- Promotional release poster
- Spanish: Los pacientes del doctor García
- Genre: Drama
- Based on: Los pacientes del doctor García by Almudena Grandes
- Written by: José Luis Martín
- Directed by: Joan Noguera
- Starring: Javier Rey; Verónica Echegui; Tamar Novas;
- Country of origin: Spain
- Original language: Spanish

Production
- Production companies: RTVE; Diagonal; DeAPlaneta;

Original release
- Network: La 1
- Release: 19 April 2023

= The Patients of Dr. García =

Spanish drama television series

The Patients of Dr. García (Los pacientes del doctor García) is a Spanish drama television series adapting the novel of the same name by Almudena Grandes. The cast is led by Javier Rey, Verónica Echegui, and Tamar Novas.

== Plot ==
Doctor Guillermo García, a communist sympathiser, remains living in Madrid after the takeover of the country by the Francoists. To save his life, he is forced to hide and adopt the false identity of Rafael Cuesta Sánchez, facilitated by his friend Manuel Arroyo, a spy for the Republican side. Years later, in 1946, García meets Arroyo again as the latter returns from exile to carry out a secret mission in the city under the assumed identity of Adrián Gallardo, a former member of the Blue Division, who is considered a war criminal for collaborating with the Nazis.
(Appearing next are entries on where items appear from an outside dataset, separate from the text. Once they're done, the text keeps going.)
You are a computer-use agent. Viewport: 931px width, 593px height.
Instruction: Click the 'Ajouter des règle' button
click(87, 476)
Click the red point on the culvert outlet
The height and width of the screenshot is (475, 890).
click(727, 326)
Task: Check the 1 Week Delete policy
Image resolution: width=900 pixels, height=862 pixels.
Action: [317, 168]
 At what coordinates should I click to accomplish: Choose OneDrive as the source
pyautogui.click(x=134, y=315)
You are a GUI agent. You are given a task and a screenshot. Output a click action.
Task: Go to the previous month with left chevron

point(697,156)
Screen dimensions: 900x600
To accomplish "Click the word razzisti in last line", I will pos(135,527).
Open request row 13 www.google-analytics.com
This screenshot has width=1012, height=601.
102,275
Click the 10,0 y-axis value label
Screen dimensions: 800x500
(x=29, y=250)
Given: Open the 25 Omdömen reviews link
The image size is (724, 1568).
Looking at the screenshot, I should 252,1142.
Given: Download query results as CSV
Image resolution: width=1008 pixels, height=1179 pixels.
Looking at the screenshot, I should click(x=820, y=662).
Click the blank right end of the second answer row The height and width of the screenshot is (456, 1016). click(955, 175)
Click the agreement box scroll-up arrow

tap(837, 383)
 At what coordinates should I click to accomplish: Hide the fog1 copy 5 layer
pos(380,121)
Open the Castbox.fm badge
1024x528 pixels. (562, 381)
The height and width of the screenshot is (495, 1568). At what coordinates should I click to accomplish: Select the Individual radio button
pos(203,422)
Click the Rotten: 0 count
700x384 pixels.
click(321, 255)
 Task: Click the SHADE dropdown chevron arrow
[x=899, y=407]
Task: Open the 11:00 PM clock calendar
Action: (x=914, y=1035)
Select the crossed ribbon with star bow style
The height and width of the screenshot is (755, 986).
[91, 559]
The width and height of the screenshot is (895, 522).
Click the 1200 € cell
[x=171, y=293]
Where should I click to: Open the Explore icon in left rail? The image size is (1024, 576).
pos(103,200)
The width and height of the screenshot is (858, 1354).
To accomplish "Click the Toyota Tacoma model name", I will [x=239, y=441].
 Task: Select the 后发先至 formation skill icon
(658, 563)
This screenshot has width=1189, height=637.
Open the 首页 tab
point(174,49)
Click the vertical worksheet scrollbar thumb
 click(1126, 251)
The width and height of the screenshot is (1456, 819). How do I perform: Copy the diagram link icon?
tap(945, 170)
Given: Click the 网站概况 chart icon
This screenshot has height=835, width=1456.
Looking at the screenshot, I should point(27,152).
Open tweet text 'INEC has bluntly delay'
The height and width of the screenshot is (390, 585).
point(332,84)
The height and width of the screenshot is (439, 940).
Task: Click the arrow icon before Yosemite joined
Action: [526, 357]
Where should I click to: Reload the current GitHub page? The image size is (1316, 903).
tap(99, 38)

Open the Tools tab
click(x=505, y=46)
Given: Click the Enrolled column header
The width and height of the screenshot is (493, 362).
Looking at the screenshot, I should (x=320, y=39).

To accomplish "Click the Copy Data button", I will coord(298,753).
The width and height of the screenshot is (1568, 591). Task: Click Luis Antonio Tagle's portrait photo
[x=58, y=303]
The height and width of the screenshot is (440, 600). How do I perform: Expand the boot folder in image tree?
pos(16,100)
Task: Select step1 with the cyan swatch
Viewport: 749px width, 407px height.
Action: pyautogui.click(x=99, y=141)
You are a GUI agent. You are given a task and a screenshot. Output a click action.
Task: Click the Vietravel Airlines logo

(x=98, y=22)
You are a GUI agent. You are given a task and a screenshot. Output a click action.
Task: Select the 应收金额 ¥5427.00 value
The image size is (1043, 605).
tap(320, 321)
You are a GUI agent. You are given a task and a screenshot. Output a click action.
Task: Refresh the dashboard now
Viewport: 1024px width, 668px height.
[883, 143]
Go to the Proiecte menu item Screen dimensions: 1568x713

Arroyo, in the guise of a Blue Division veteran, emigrates to Argentina and infiltrates the ratlines between Juan Domingo Perón and Franco in favor of the Nazis who feel safe in South America, with the promise that the United States, through the CIA, will intervene at some point against both dictators.

== Production ==
The series is a RTVE, Diagonal (Banijay Iberia), and DeAPlaneta production, and it had the participation of Netflix. An adaptation of the novel of the same name by Almudena Grandes, the series was written by José Luis Martín and directed by Joan Noguera. Shooting started in January 2022 in Segovia and wrapped by June 2022 in Madrid. Shooting locations also included Guadalajara.

== Release ==
The series debuted on La 1 on 19 April 2023.